大豆PM2蛋白及其结构域可提高烟草耐盐性

深圳市微生物基因工程重点实验室已利用大肠杆菌异源表达体系证明了大豆PM2蛋白（LEA3）的耐盐功能，并首次证实PM2蛋白序列中的22-氨基酸结构域（PM2B）为一主要耐盐结构域．为在高等植物中进一步验证PM2蛋白及22-氨基酸结构域的耐盐功能，将大豆PM2及PM2B基因克隆至植物表达载体pB1121，并利用农杆菌侵染法转化烟草叶盘，通过PCR扩增法鉴定转基因植株．结果表明PM2及PM2B基因已整合至转基因烟草的基因组DNA中，转化率分别为44．4％和62．5％．与含1．5％（质量分数）NaCl的培养基比较，转基因烟草植株的生长状况和叶片的叶绿素含量，结果表明转PM2和PM2B基因的烟草耐盐性明显高于对照（转化pB1121载体）植株．这说明转PM2和PM2B基因可提高烟草的耐盐能力．可见，PM2蛋白及22-氨基酸结构域在原核和真核细胞中的耐盐保护作用可能是相似的．

Soybean PM2 protein and its 22-mer region enhance salt tolerance of tobacco plants

Late embryogenesis abundant (LEA) proteins accumulate in plant seeds during maturation, in pollen, and in vegetable tissue in response to stress conditions or ABA treatment. Recently, LEA-like proteins were also found in nematode, in avian blood islands and human germinal center B lymphocytes. Most LEA proteins are hydro-philic and rich in glycine. They are predicted to be related with salt tolerance in organisms. But the protective mechanism of LEA protein functioning in salt tolerance is still unclear. According to the conserved motif and the primary structure, LEA proteins were divided into at least six groups. Group3 LEA ( LEA3) proteins are characterized as 11-mer repeating motif of " TAQAAKEKAGE". Soybean PM2 protein (Accession No. : M80664) belongs to LEA3 protein family. Besides six copies of 11 -mer repeating motif, there are six copies of 22-mer repeating motif of " VNKMGEYKDYAAEKAKEGKDAT" in PM2 protein sequence.

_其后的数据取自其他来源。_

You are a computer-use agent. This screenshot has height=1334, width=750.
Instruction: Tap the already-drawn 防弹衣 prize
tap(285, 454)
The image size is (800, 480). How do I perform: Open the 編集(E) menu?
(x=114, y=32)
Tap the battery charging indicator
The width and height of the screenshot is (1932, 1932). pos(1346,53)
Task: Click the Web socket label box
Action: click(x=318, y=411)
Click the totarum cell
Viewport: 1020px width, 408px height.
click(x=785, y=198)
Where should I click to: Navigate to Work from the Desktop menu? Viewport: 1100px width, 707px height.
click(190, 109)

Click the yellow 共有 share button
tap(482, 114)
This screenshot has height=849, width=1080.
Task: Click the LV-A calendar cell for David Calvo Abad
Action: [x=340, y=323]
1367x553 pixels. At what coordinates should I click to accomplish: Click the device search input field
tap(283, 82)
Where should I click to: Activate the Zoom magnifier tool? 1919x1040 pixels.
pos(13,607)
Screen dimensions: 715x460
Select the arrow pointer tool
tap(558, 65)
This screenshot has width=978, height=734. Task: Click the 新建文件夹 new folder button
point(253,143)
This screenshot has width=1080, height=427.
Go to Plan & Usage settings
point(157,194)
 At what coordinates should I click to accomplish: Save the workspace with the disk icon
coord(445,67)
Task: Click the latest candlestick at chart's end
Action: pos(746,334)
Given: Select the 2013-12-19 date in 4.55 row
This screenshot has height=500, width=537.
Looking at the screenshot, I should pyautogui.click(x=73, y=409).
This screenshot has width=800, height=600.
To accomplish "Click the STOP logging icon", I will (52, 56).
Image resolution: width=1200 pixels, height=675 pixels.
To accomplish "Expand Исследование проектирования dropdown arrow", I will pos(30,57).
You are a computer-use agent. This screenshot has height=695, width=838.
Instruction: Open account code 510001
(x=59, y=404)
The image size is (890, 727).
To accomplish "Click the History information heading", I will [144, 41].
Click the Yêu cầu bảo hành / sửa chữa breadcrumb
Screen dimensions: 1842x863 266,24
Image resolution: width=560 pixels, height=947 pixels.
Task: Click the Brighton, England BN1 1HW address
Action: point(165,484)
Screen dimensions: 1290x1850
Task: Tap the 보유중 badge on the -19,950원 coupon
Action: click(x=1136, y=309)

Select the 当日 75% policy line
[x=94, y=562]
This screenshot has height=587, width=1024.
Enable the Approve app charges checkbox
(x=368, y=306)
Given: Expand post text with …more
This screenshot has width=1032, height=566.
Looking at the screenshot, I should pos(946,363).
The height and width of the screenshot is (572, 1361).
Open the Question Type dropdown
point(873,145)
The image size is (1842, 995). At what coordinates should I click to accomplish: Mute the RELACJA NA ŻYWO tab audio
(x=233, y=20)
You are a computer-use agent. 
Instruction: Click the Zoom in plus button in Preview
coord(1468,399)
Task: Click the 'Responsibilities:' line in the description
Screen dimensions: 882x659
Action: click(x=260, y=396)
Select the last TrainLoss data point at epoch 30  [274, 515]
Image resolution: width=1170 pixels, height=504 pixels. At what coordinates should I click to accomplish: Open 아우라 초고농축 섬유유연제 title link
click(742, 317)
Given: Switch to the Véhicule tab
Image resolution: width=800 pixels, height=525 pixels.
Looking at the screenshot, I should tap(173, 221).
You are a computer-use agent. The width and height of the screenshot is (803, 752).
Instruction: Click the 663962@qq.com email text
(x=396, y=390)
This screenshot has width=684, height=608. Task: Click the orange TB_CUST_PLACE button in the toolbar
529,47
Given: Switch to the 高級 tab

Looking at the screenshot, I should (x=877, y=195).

By searching in Genbank database of NCBI, other six embryonic proteins or LEA3 proteins containing 22-mer repeating motifs were found. In a previous paper, soybean full-length PM2 protein was proved by Liu yu et al. to enhance the salt tolerance of Escherichia coli and the PM2 polypeptide composed of 6 copies of the 22-mer repeating motif was first validated to be a main salt-tolerant domain. In the present paper, in order to test the salt tolerant function of PM2 and 22-mer repeating region (PM2B) in plant, the recombined plasmid containing PM2 or PM2B gene was constructed by using pBI121 vector, respectively. The tobacco leaf discs transformed by Agrobacterium tumefaciens containing recombined plasmid or the pB1121 empty vector. The transgenic plantlet was selected on the MS media supplemented with 1.0 mg/L 6-BA, 0.05 mg/L NAA and 100mg/L kanamycin. The genomic DNA of transgenic tobacco plantlets was isolated, and then used for PCR reaction as template. The pattern analysis of PCR indicate that the soybean PM2 and PM2B gene has been integrated into the genomic DNA of transgenic tobacco plants, respectively. The transformation efficiency is 44. 4% and 62. 5% . On MS growing media containing 1. 5% NaCl, the transgenic tobacco seedlings show better growth performance and higher chlorophyll content of their leaves compared with the non-transgenic plant as control. In summary, the expression of soybean PM2 and PM2B gene enhances salt tolerance of transgenic tobacco plants as they function in E. coli as described in our previous paper.